Problem - Give every line from the one containing "Click the YZ" down to the one containing "coord(604,343)" as a numbered list, leaving out blank lines.

··· Dataset

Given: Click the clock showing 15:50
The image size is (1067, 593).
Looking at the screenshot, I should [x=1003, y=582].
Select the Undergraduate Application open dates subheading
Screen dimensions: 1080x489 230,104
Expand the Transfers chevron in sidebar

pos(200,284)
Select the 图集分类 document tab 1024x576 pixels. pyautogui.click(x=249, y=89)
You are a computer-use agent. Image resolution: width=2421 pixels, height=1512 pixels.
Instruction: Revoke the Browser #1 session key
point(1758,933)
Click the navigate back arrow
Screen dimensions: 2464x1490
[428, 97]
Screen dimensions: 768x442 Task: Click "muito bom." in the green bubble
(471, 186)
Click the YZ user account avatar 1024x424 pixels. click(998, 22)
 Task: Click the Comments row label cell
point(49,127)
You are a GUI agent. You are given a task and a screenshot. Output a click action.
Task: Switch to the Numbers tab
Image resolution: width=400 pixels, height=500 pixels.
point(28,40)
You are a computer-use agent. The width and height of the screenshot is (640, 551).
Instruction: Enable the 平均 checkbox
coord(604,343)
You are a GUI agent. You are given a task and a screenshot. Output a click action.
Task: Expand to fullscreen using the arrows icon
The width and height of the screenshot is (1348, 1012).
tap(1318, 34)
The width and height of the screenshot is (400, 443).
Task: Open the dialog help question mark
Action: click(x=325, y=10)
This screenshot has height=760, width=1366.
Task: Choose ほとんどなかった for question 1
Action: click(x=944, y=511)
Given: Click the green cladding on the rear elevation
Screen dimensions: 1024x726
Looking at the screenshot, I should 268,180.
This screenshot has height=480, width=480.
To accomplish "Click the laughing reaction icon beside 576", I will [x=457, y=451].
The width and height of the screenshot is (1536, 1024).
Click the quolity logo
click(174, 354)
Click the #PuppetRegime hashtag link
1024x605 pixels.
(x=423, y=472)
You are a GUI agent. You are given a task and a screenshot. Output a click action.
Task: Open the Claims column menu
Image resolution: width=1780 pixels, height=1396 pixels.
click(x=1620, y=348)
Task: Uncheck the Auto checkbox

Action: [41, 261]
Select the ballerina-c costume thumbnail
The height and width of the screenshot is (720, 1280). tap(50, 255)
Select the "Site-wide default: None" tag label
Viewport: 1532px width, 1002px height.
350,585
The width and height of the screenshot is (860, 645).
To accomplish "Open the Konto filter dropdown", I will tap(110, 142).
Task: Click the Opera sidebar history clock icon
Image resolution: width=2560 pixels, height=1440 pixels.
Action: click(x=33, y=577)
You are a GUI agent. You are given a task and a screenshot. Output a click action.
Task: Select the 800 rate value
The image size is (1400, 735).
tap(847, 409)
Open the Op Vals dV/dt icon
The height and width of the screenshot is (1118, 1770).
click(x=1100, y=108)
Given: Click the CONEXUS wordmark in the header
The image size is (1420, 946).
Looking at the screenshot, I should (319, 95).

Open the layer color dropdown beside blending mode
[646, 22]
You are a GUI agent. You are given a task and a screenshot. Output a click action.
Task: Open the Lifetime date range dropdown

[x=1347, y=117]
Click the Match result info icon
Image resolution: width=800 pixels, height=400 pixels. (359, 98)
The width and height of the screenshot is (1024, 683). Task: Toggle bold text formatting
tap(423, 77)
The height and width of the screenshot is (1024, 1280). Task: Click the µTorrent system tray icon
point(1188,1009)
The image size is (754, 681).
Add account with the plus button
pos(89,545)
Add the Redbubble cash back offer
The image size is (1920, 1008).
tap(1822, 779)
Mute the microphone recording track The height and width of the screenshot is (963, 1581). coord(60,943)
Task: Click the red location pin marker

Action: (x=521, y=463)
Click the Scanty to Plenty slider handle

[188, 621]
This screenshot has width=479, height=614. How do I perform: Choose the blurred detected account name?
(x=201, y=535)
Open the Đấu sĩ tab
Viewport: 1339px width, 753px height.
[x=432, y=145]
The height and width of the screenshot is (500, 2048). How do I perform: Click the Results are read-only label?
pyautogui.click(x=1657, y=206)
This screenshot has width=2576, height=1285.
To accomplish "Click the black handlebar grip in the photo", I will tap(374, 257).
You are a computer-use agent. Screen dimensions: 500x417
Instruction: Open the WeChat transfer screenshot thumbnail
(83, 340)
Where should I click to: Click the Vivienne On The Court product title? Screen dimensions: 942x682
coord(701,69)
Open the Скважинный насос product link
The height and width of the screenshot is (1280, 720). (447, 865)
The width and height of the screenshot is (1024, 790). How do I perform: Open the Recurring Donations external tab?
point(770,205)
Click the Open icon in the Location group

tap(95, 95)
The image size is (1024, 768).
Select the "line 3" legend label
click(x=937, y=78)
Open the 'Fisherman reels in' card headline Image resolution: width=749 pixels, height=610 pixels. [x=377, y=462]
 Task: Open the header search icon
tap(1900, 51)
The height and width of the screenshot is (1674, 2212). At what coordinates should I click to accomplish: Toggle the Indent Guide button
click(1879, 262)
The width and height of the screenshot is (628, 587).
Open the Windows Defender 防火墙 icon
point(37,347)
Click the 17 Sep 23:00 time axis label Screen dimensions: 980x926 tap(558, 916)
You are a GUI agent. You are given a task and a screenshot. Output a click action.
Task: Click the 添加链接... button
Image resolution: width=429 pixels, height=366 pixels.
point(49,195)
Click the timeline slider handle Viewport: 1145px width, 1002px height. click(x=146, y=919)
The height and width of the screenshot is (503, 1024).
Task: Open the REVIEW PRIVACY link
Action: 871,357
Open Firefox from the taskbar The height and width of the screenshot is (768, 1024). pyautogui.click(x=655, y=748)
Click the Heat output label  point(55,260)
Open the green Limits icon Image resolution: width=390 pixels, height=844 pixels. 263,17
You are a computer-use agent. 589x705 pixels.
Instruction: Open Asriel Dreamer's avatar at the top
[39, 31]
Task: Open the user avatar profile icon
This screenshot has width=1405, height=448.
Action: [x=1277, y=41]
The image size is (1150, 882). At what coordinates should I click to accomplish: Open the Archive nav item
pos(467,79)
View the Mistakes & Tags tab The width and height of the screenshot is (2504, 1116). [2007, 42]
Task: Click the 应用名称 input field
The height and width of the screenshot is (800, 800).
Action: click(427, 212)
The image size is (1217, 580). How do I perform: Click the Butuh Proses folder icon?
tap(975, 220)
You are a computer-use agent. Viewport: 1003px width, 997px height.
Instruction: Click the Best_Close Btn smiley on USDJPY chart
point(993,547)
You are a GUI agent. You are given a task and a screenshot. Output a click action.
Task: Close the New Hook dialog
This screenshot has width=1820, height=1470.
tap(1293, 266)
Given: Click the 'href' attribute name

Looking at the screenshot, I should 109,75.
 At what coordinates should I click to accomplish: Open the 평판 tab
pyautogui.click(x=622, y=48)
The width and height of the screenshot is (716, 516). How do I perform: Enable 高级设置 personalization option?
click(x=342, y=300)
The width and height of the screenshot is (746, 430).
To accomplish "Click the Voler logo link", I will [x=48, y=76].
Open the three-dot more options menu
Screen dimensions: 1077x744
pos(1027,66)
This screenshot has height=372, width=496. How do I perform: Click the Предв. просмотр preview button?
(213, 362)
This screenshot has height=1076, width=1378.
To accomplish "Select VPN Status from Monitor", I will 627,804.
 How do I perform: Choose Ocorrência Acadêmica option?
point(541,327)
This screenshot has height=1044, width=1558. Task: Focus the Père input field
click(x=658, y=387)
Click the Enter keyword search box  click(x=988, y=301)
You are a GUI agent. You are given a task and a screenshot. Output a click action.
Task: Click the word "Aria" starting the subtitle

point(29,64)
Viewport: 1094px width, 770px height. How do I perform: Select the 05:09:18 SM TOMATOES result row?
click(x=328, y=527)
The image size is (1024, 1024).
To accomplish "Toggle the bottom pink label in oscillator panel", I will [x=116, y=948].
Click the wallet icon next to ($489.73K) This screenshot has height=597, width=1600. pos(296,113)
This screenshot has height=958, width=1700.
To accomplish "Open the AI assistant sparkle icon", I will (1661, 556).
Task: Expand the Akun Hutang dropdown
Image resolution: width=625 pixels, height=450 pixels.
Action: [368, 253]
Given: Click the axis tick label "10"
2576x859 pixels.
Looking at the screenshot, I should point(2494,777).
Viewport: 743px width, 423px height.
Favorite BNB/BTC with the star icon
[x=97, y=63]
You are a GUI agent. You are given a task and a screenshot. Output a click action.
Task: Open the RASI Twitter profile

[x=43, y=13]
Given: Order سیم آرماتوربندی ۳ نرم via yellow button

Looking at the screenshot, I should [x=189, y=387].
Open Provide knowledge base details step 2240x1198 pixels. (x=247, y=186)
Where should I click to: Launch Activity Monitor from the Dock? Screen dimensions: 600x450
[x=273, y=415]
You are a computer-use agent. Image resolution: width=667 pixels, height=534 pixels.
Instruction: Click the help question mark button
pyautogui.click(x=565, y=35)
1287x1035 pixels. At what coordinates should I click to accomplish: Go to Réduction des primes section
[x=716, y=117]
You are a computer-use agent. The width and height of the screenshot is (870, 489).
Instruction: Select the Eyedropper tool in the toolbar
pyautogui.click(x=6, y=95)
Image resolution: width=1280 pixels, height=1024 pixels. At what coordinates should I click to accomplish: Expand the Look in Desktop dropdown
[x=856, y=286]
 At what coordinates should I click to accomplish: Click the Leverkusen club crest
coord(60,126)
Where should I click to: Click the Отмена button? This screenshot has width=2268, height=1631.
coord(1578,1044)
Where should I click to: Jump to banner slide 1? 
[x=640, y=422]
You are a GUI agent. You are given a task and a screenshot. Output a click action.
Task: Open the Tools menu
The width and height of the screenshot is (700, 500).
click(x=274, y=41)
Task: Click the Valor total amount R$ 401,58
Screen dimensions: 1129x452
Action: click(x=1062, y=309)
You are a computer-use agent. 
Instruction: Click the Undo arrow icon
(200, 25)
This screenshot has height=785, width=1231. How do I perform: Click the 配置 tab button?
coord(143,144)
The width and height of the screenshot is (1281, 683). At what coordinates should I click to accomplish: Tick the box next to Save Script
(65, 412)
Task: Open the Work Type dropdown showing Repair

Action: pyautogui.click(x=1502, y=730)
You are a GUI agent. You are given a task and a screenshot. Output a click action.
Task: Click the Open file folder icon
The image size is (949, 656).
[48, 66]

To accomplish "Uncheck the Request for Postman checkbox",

······

Result of this exercise -
1. Click the YZ user account avatar 1024x424 pixels. click(998, 22)
2.  Task: Click the Comments row label cell
3. point(49,127)
4. You are a GUI agent. You are given a task and a screenshot. Output a click action.
5. Task: Switch to the Numbers tab
6. Image resolution: width=400 pixels, height=500 pixels.
7. point(28,40)
8. You are a computer-use agent. The width and height of the screenshot is (640, 551).
9. Instruction: Enable the 平均 checkbox
10. coord(604,343)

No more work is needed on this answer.